Document passage –
⟨
Next we will have to remember that prayer is a very personal and individual process. That is why it is becoming less likely that any one service can fill all the needs of every one of our members. The days of “one service fits all” is coming to a rapid close. We need to fall back to an earlier format where different groups of people had their own service that they did in their own way, at their own time and with their own melodies. We need to get away from the big box service and open instead small, intimate prayer groups that perhaps only come together as a community for a communal meal or collation after all services are finished.
⟩
Material provided –
⟨
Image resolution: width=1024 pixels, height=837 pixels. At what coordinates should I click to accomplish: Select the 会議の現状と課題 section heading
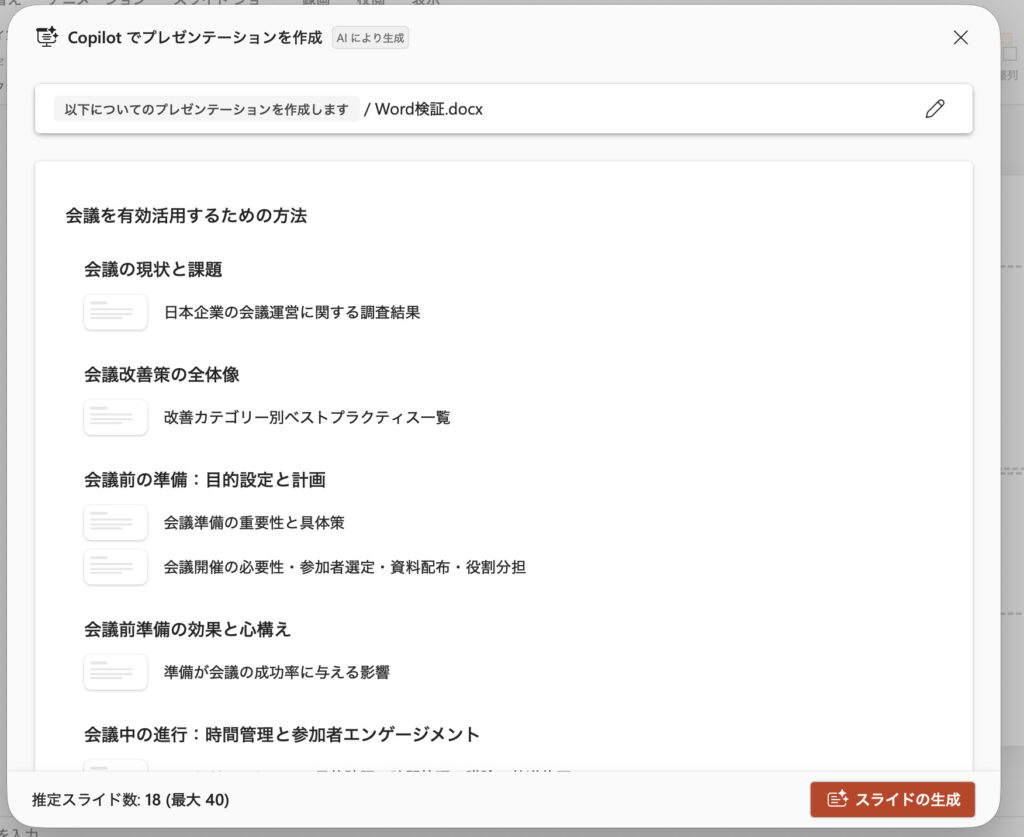point(153,269)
⟩
Written instruction – Extend the passage arguing for small prayer groups over a single large service, beginning right after its final sentence.

Written response –
I like to listen to a good singer as much as anyone else and I know many Cantors who are beautiful singers and accomplished musicians. But there are too many concerts on television, on cable, on line and in the concert halls for people who want to pray to sit through another. Many congregations are opting to go without a Cantor so that the congregation will have to pick up the slack and lead the service. I would hope that a modern Cantor would understand that the real job today is to teach congregants the melodies and nusach of our liturgy and enable them to lead and participate in the service. We need Cantors who can write the music that will change the way our congregations will experience prayer using all the tools that this kind of composing can bring to bear. We need relevant prayers, to be sure, but we also need relevant music. I have already written that there are composers who are not Cantors who have changed the way our congregations sing. If Cantors want to make a difference, they need to use the skills they have to go beyond these non-cantorial composers and create a new golden age of liturgical music for our congregations.
Many have written about how we need to get away from our services as a “show” with a Rabbi and Cantor in the front and everyone seated theater style in the room. We need to have more movable chairs so that our members can see each other when they pray and sing and the Rabbi and Cantor must move among them, not stand in the front. At least they should face the same way as the members to be a part of the congregation not separate from them. High bimahs that have clergy “standing over” the congregation must be torn down and the wall between the bimah and the seats must be removed.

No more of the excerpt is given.